Now to the movie - it seems to have all the ingredients that could please the voyeuristic palate of typical 'western' audience when it comes to an Indian subject. I don't think it offered me anything new other than blatant exploitation of people in slums. Very correct, it has nothing for the Indian audience but we are curiously positioned since it is made on our subject, with our actors on our soil. We are caught in a complex interplay of emotions because though the subject is not alien to us it's treatment is!

Sure, for us, poverty is something we live and breathe all around us - be it beggars at traffic signals and places of worship or slums adjacent to our skyscrapers. Poverty is both organized and unorganized - it is 'natural' and inflicted though its 'eradication' is always on top of the agenda for any government. But we don't see the glamour side of poverty - in fact we may be ashamed of it, we feel guilty and we may abhor it and shun it but we don't hesitate in accepting this aspect of our reality. For the west, our slums present a spectacle of human condition with unending scope for dissolute perception and misrepresentation.
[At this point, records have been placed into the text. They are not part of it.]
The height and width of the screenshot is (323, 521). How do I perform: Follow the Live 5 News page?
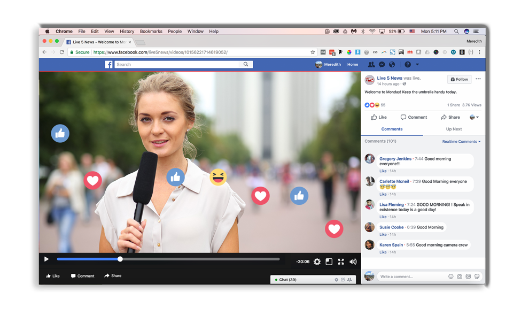tap(459, 79)
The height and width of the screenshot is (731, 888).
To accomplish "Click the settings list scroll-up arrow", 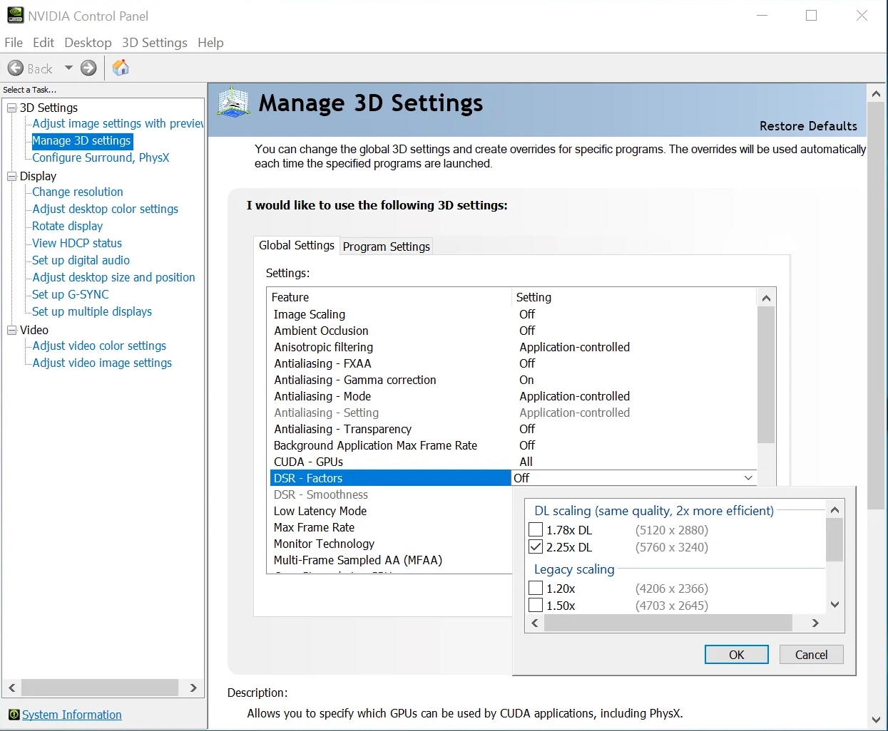I will [x=766, y=298].
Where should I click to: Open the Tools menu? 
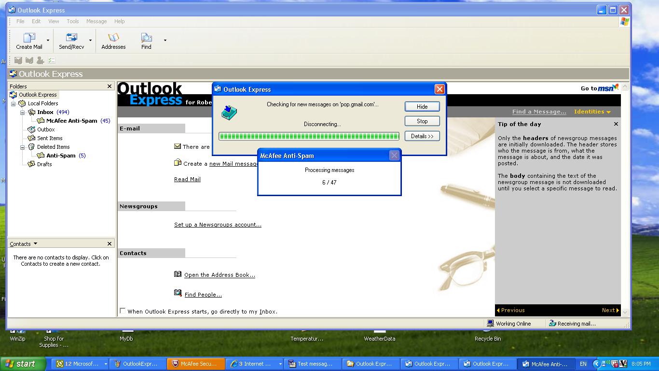73,21
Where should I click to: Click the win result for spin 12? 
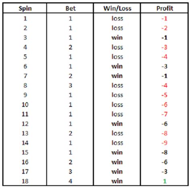[117, 124]
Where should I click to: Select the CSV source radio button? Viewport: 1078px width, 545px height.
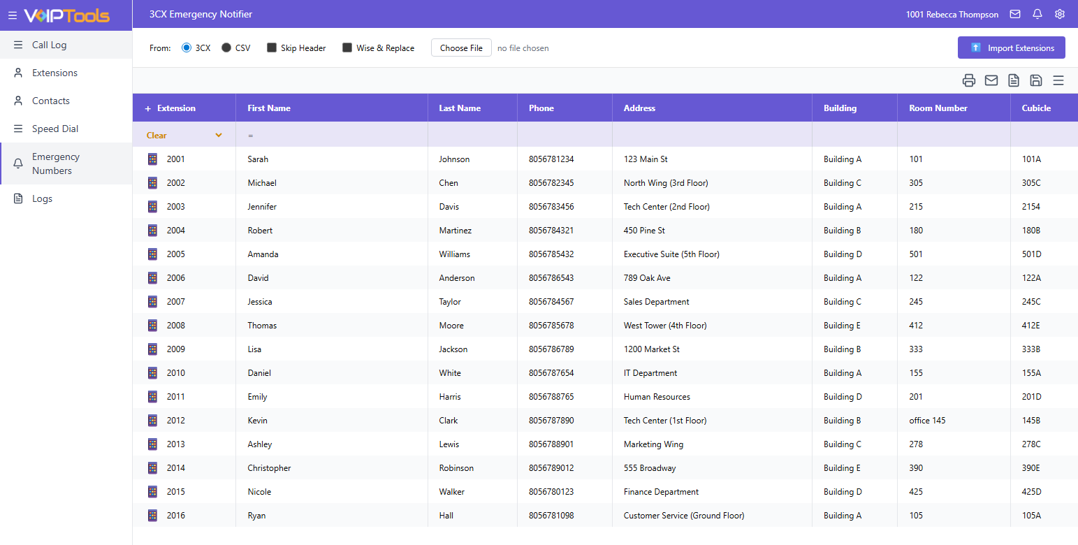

When hunger, deprivation, nakedness and homelessness become subjects of attraction for a Westerner especially an Englishman, say Danny Boyle, you know what you can expect..like the stereotypical BBC or CNN. No difference here: instead of those images here you have a collage stitched with a popular game show (an English game show in Indian avatar) , in the backdrop of callcenter and reality TV that present a 'contemporary' India. Because of the similarity of subject, I was suddenly reminded of Mira Nair's Salaam Bombay but later felt that these two are as different and hence there can be no comparison.

The same set of questions arise again: why is Indian media raving and ranting about this film? Why do we/the film industry yearn for 'global' recognition be it Golden Globe or Oscar or whatever, isn't appreciation from our billion - a verdict big enough? There's nothing in this movie that can make any Indian feel great even from cinematic perspective, other than opening up more commercially competitive avenues of making and selling cinema or music (A R Rahman type, btw I love Rahman's music, that's besides the point). True global recognition lies in accepting our reality by others, as we see it in the backdrop of our history, our culture and our unique socio-political milieu - but this will not fetch awards! The west would reward us for what they would like to see in our movies. And I'm sure no self-respecting Indian would stoop so low to make poverty a subject of entertainment at this scale. Don't be surprised if "Indians" get Oscars thanks to this movie - a recognition manipulated and managed by Englishman for Indians with an overt agenda of inviting more on similar subjects. Let's not equate such an 'honour' with Bindra's gold medal in Olympics or similar feats.

*I haven't read the book "Q and A" by Vikas Swarup on which this movie is based.